■ **Questions**
1 > In the regulation text, to which taxable years does § 1.909-4 apply?
2 > According to the regulation text, how is it determined whether foreign income taxes paid in a taxable year beginning in 2011 in connection with a pre-2011 splitter arrangement are split taxes? Answer in one to three sentences.
3 > From the regulation text, repeat the passage verbatim, starting at the words "(a) Interim rules." and ending after "2012 splitter arrangements.".

■ **Page text**
□ □ □ □ □ □ □
Par. 11. Section 1.909-3T is removed.

Par. 12. Section 1.909-4 is added to read as follows:

§ 1.909-4 Coordination rules.

(a) Interim rules. The principles of paragraph (g) of § 1.909-6 apply to taxable years beginning on or after January 1, 2011.

(b) Effective/applicability date. This section applies to taxable years ending after February 9, 2015. See 26 CFR 1.909-4T (revised as of April 1, 2014) for rules applicable to taxable years beginning on or after January 1, 2011, and ending on or before February 9, 2015.

§ 1.909-4T [Removed]

Par. 13. Section 1.909-4T is removed.

Par. 14. Section 1.909-5 is added to read as follows:

§ 1.909-5 2011 and 2012 splitter arrangements.

(a) Taxes paid or accrued in taxable years beginning in 2011. (1) Foreign income taxes paid or accrued by any person in a taxable year beginning on or after January 1, 2011, and before January 1, 2012, in connection with a pre-2011 splitter arrangement (as defined in § 1.909-6(b)), are split taxes to the same extent that such taxes would have been treated as pre-2011 split taxes if such taxes were paid or accrued by a section 902 corporation in a taxable year beginning on or before December 31, 2010. The related income with respect to split taxes from such an arrangement is the related income described in § 1.909-6(b), determined as if the payor were a section 902 corporation.

(2) Foreign income taxes paid or accrued by any person in a taxable year beginning on or after January 1, 2011, and before January 1, 2012, in connection with a partnership inter-branch payment splitter arrangement described in § 1.909-2(b)(4) are split taxes to the extent that such taxes are identified as split taxes in § 1.909-2(b)(4)(ii). The related income with respect to the split taxes is the related income described in § 1.909-2(b)(4)(iii).

(b) Taxes paid or accrued in certain taxable years beginning in 2012 with respect to a foreign consolidated group splitter arrangement. Foreign income taxes paid or accrued by any person in a taxable year beginning on or after January 1, 2012, and on or before February 14, 2012, in connection with a foreign consolidated group splitter arrangement described in § 1.909-6(b)(2) are split taxes to the same extent that such taxes would have been treated as pre-2011 split taxes if such taxes were paid or accrued by a section 902 corporation in a taxable year beginning on or before December 31, 2010. The related income with respect to split taxes from such an arrangement is the related income described in § 1.909-6(b)(2), determined as if the payor were a section 902 corporation.
□ □ □ □ □ □ □
■ **Exercise data**
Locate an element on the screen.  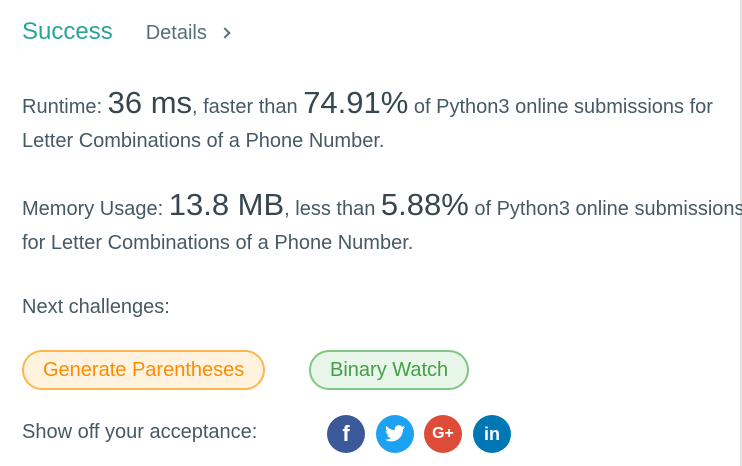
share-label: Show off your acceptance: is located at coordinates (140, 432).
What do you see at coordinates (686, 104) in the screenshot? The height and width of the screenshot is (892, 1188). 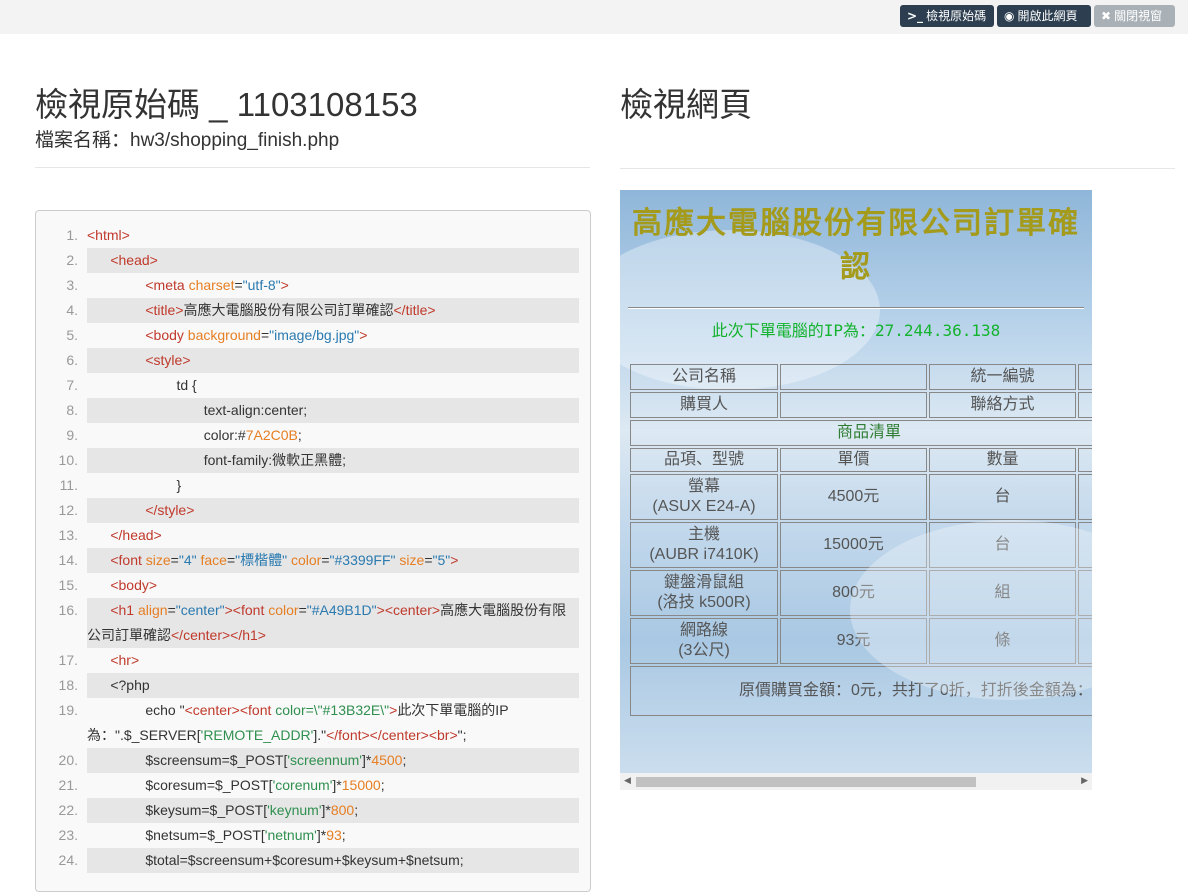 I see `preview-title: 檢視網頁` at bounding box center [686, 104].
□ □ □ □ □ □ □
■ **Your responses**
1 > It applies to taxable years ending after February 9, 2015.

2 > Such taxes are split taxes to the same extent that they would have been treated as pre-2011 split taxes if a section 902 corporation had paid or accrued them in a taxable year beginning on or before December 31, 2010. Their related income is the related income described in § 1.909-6(b), determined as if the payor were a section 902 corporation.

3 >
(a) Interim rules. The principles of paragraph (g) of § 1.909-6 apply to taxable years beginning on or after January 1, 2011.

(b) Effective/applicability date. This section applies to taxable years ending after February 9, 2015. See 26 CFR 1.909-4T (revised as of April 1, 2014) for rules applicable to taxable years beginning on or after January 1, 2011, and ending on or before February 9, 2015.

§ 1.909-4T [Removed]

Par. 13. Section 1.909-4T is removed.

Par. 14. Section 1.909-5 is added to read as follows:

§ 1.909-5 2011 and 2012 splitter arrangements.